:: Material supplied ::
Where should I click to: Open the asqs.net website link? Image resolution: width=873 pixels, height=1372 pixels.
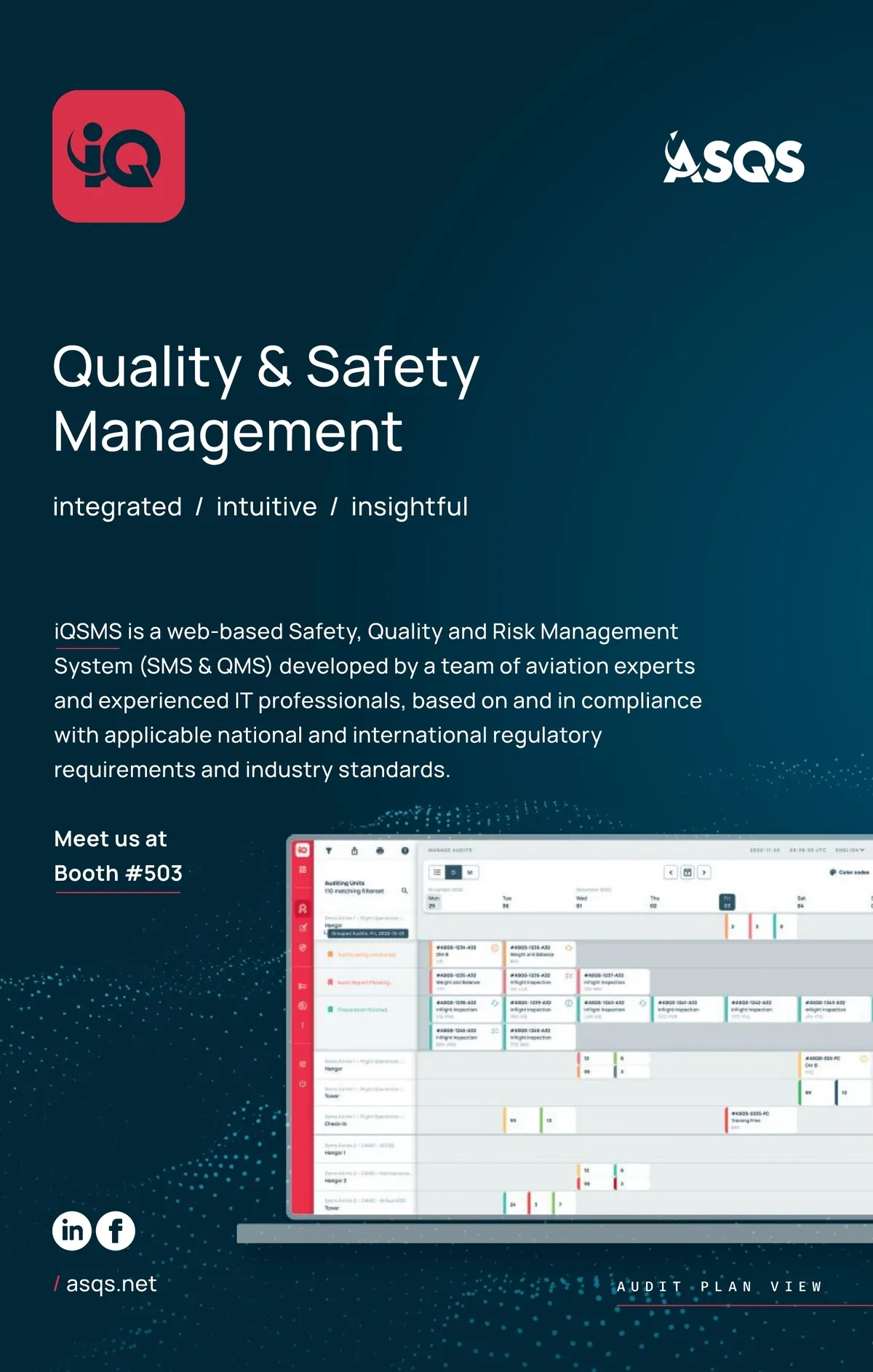tap(111, 1284)
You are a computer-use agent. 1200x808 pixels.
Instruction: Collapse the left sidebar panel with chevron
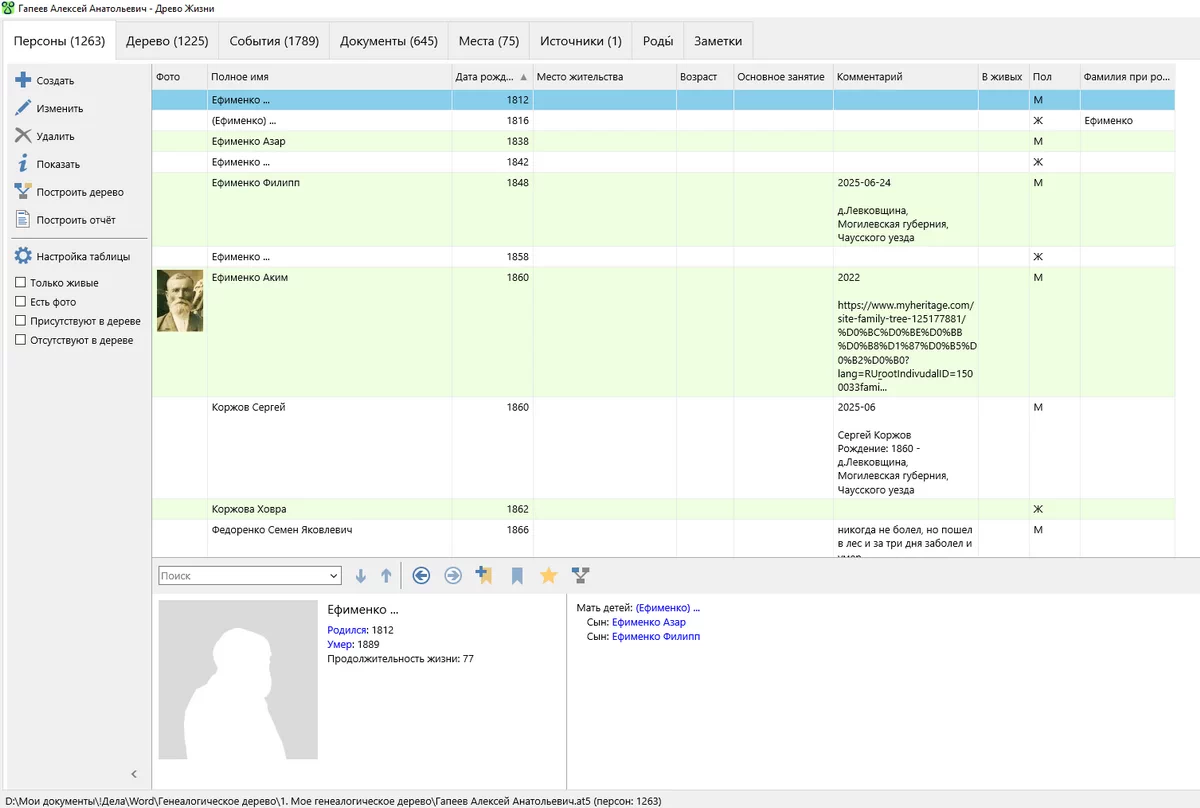tap(134, 773)
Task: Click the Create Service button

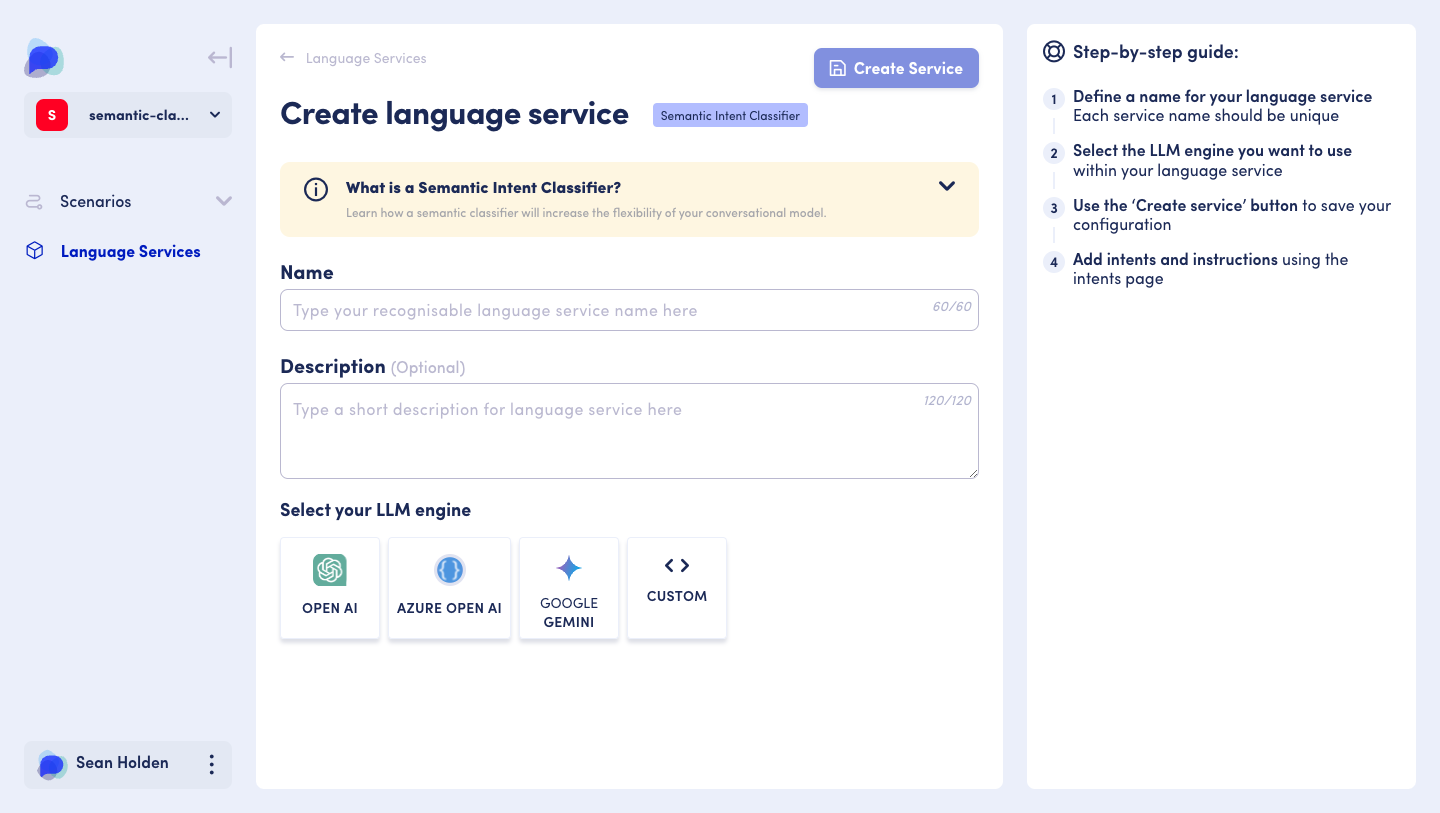Action: (x=896, y=68)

:: Required action ::
Output the span from the line with "You are a computer-use" through the last line of the data, inclusive and exact, and omit every picture.

:: Final answer ::
You are a computer-use agent. 1200x808 pixels.
Instruction: Collapse the left sidebar panel with chevron
tap(134, 773)
Task: Click the Create Service button

Action: (x=896, y=68)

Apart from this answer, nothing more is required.